Transformer le bois en carburant: une idée de guerre qui a fait un flop
Rebaptisée Ems-Chemie en 1978, la société HOVAG a été rachetée par Christoph Blocher en 1983. Durant la Seconde Guerre mondiale, HOVAG fabriquait du carburant à base de bois avec l’aide d’experts venus de l’Allemagne nazie.
L’épopée industrielle d’Ems-Chemie a commencé avec la création de la firme HOVAG en 1936, à Ems. En 2023, cette histoire est celle d’un succès. Rebaptisée Ems-Chemie en 1978, l’entreprise grisonne fabrique aujourd’hui des polymères de performance et des spécialités chimiques sur 25 sites de production, dans 16 pays. Le groupe emploie environ 2500 personnes et affiche un chiffre d’affaires net de plus de deux milliards de francs. La société est dirigée par Magdalena Martullo-Blocher, la fille de l’ancien conseiller fédéral Christoph Blocher, qui l’a rachetée en 1983 à la famille du fondateur décédé, Werner Oswald.

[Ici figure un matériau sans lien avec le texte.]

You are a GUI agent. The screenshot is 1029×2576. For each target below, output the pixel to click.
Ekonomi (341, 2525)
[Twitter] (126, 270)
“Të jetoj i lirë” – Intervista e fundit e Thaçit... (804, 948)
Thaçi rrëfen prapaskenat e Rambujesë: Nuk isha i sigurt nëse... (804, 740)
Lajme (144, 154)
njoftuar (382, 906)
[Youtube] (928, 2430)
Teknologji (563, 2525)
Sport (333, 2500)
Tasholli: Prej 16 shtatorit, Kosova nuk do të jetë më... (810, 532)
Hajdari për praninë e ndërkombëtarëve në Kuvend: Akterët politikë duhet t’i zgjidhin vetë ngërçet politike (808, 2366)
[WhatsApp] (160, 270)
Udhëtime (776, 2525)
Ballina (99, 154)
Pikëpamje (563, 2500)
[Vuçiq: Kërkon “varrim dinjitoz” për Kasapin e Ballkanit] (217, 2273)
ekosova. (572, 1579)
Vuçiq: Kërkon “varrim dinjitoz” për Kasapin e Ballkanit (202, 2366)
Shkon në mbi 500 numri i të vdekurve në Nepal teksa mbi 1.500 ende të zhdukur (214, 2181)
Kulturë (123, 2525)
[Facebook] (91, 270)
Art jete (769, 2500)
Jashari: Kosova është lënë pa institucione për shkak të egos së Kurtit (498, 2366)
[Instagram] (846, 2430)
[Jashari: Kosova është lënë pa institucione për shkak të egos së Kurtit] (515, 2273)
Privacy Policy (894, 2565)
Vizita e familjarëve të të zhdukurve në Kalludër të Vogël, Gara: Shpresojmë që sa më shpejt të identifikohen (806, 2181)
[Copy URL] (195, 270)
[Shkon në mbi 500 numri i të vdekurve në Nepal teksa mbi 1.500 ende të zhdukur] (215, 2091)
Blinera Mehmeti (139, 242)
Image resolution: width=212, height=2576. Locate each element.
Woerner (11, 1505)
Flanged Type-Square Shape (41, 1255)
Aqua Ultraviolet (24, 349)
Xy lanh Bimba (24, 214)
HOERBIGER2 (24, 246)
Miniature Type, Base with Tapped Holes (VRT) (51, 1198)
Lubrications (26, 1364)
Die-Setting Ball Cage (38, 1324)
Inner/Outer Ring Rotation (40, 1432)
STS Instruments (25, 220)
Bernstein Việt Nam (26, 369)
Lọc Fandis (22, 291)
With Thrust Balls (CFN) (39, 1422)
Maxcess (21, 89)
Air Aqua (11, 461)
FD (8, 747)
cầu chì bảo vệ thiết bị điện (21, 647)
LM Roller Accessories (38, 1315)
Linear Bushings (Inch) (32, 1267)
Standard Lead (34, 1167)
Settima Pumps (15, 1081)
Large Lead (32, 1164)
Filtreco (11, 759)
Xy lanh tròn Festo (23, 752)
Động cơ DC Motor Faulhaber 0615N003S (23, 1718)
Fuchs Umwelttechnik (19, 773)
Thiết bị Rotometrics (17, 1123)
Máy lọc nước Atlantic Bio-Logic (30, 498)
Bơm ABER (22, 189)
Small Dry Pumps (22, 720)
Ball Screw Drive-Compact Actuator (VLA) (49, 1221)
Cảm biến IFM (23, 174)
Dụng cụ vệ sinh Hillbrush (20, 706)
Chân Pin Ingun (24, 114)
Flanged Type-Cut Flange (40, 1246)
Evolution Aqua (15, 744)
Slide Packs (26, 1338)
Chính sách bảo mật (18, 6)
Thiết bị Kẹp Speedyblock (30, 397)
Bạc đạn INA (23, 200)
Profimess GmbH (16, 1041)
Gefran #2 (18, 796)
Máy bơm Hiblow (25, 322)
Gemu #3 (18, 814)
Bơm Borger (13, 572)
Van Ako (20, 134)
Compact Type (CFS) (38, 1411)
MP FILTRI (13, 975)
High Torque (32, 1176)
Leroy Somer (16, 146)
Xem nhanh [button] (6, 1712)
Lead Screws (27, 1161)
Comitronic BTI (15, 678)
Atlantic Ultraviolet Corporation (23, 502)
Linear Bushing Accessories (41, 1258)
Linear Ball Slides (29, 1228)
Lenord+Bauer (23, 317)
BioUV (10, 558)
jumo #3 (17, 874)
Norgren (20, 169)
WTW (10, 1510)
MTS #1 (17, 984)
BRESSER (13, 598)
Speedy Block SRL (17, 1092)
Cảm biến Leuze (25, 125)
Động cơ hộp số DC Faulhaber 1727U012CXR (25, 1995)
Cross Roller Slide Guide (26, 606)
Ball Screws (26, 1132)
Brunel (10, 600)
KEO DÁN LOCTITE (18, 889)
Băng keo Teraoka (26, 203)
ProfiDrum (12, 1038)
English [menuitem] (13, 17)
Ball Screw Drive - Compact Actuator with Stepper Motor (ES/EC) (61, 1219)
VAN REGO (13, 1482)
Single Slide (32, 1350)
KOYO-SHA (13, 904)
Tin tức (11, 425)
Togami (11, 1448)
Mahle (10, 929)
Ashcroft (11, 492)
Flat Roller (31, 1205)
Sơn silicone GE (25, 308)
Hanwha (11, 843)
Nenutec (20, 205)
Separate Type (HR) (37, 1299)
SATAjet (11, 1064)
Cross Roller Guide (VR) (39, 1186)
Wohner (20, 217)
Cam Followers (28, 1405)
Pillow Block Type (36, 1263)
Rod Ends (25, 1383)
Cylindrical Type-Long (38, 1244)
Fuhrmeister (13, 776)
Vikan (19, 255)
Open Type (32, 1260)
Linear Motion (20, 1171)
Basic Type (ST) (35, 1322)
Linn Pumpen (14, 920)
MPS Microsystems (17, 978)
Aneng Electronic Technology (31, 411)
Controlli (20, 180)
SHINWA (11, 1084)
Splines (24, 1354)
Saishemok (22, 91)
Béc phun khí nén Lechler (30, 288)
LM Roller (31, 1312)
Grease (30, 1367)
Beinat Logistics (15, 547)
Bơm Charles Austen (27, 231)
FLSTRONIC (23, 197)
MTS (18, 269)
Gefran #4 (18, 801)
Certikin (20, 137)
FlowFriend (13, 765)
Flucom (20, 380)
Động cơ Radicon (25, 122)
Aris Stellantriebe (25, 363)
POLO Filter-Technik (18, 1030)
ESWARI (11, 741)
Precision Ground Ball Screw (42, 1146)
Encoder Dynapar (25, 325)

Agronome de formation, Werner Oswald crée l’entreprise pour produire du combustible à partir du bois cultivé par les paysans de montagne. Un matériau en perte de vitesse, peu à peu supplanté par le gaz et l’électricité. Le Suisse entend en même temps contribuer à «l’éclaircissement de nos forêts de haute montagne». Dans ce but, il achète à l’ingénieur allemand Heinrich Scholler la licence d’un procédé qui transforme la lignine, un composant du bois, en glucose au moyen d’acide chlorhydrique. Un procédé appelé saccharification. En mai 1936, il fonde la firme Holzverzuckerungs AG, en abrégé HOVAG, dans le but de produire de l’alcool à partir de déchets de bois.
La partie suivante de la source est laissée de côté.